_PAGE EXTRACT_.

Canadians requiring medical attention usually face two stark options: wait days or weeks for a family doctor appointment, or go to the emergency department.

In other words: wait or declare an emergency.

This binary is not simply inconvenient. It is structurally dangerous. It pushes millions of people with uncertain symptoms — a flu that will not break, chest discomfort that might be nothing, a strange growth — toward emergency wards that were never designed to handle that volume. 

And once emergency departments are overwhelmed, true emergencies risk delays that can be damaging or even fatal. 

Consider how different this is from most other areas of life, where we manage risk through graduated escalation.

We do not call the fire department for every smoke alarm. We do not go to court for every legal disagreement. Systems work best when they offer intermediate layers of advice and triage.

Canadian health care largely lacks that middle layer.

There are some clinics and services that try to fill this gap: urgent care clinics, telehealth lines and specialized triage services exist in parts of the country. They do good work. But they remain small islands within the system, not a coherent national layer of care.  

As a result, emergency departments are asked to perform two incompatible functions: treat genuine medical crises, and act as the diagnostic clearinghouse for millions of uncertain cases, including viral infections, medication reactions and minor injuries.

_DATASET ENTRIES_.
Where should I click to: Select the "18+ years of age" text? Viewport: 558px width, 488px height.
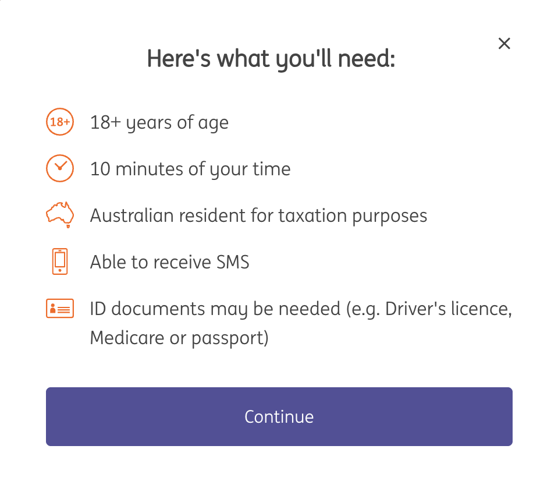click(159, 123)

...

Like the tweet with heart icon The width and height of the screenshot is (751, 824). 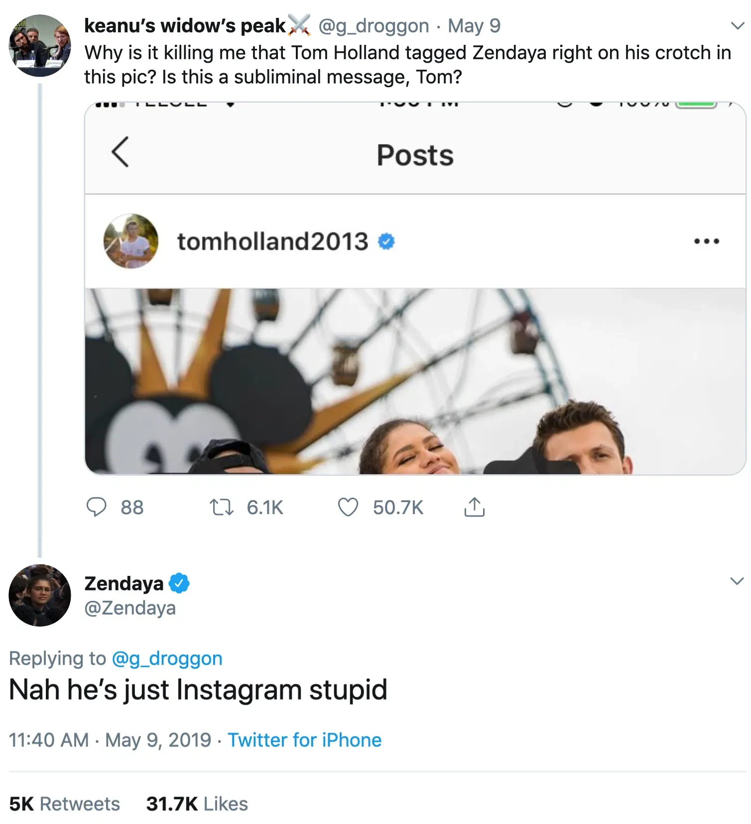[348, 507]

_WORK TO COMPLETE_.
**a.** According to the piece on Canadian health care, why is the choice between waiting and going to the emergency department structurally dangerous?
**b.** In the piece on Canadian health care, rewrite everything from "And once emergency" down to "through graduated escalation.", substituting "swamped" for "overwhelmed".

_YOUR RESPONSES_.
**a.** It pushes millions of people with uncertain symptoms toward emergency wards that were never designed to handle that volume. Once those departments are overwhelmed, true emergencies risk delays that can be damaging or even fatal.

**b.**
And once emergency departments are swamped, true emergencies risk delays that can be damaging or even fatal. 

Consider how different this is from most other areas of life, where we manage risk through graduated escalation.